I want to calculate pi, which summarizes several labels in a specific class / total number of labels in the GaussianMixture model.
tr_y is a pandas data frame
index | labels |
---|---|
0 | 6 |
1 | 5 |
2 | 6 |
3 | 5 |
4 | 6 |
1000 rows × 1 column.
then I try to compare two approaches:
- the first one is using list:
%%timeit
y_list = tr_y.values.flatten().tolist()
>>> 12.3 µs ± 193 ns per loop (mean ± std. dev. of 7 runs, 100000 loops each)
%%timeit
sum([1 if y == 5 else 0 for y in y_list]) / len(y_list)
54.9 µs ± 1.21 µs per loop (mean ± std. dev. of 7 runs, 10000 loops each)
- the second approach is using numpy array:
%%timeit
arr = tr_y.to_numpy()
>>> 4.55 µs ± 92.5 ns per loop (mean ± std. dev. of 7 runs, 100000 loops each)
%%timeit
sum([1 for i in arr if i == 5 ])/arr.__len__()
>>> 883 µs ± 48 µs per loop (mean ± std. dev. of 7 runs, 1000 loops each)
Updated approach if it converts NumPy to list using tolist()
is much faster than the two previous approaches.
arr = tr_y.to_numpy().tolist()
%%timeit
sum([1 for i in arr if i == 5 ])/arr.__len__()
>>> 43.1 µs ± 410 ns per loop (mean ± std. dev. of 7 runs, 10000 loops each)
source of the last approach
So using lists is faster than using NumPy array.

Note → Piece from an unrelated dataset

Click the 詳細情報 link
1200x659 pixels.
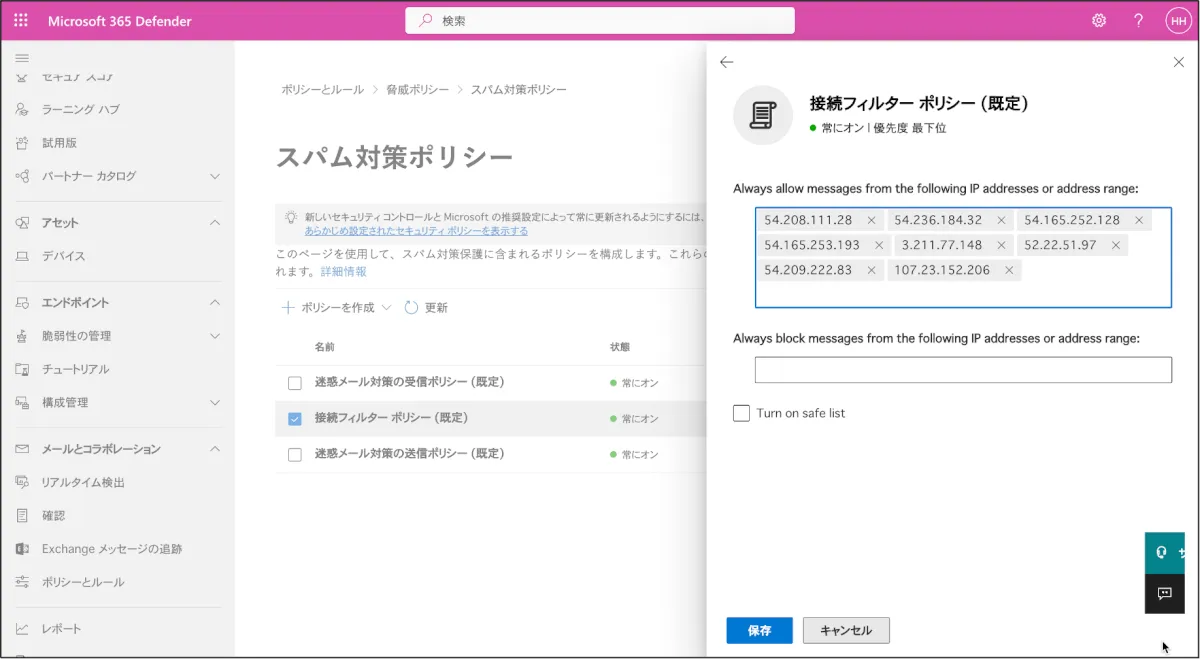343,271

I have searched for this, and I find that NumPy has to wrap the returned object with a python type (e.g., NumPy.float64 or NumPy.int64 in this case), which takes time if you're iterating item-by-item1. Further proof of this is demonstrated when iterating -- We see that we're alternating between 2 separate IDs while iterating over the array. This means that python's memory allocator and garbage collector work overtime to create new objects and then free them.
A list doesn't have this memory allocator/garbage collector overhead. The objects in the list already exist as python objects (and they'll still exist after iteration), so neither plays any role in the iteration over a list.

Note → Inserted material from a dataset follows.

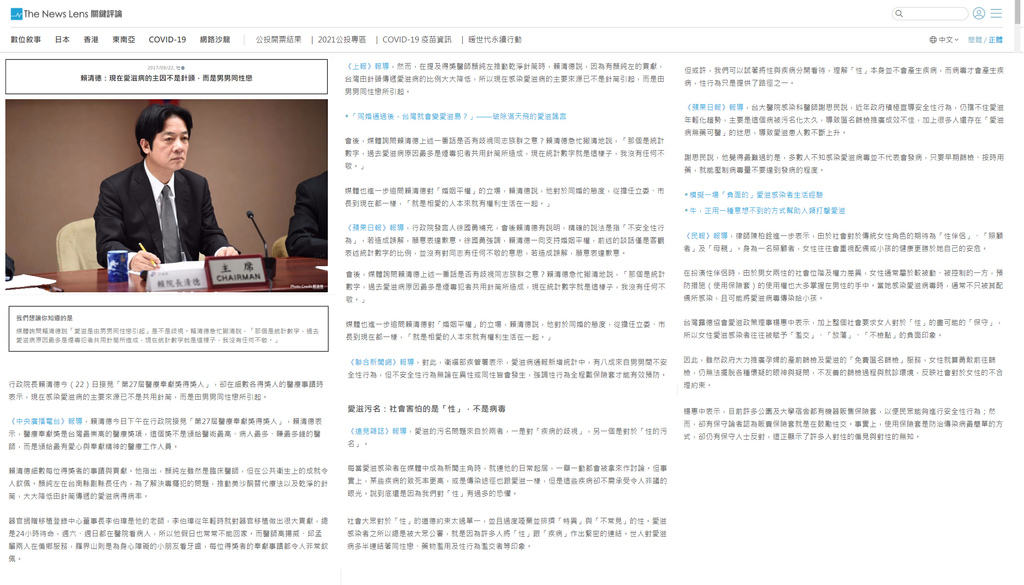
Task: Click The News Lens logo
Action: pyautogui.click(x=63, y=14)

My search concludes that if we need to work on multidimensional matrices or do some vectorization, we have to use the NumPy array faster and take less memory. Is that true?
Another thing that I want to calculate is the memory consumption for both the Numpy array and list. Still, I find that sys.sizeOf
is not reliable and gives us the size of pointers array and header of the container, which there is more and more consideration. Is there any reliable method to calculate the memory consumption?
another investigation that when I convert NumPy array to list I convert it to row matrix which is uploaded into L1 cache at once rather than col vector which makes a lot of misses inside L1 cach. source
so what if we use a vector in Fortran order?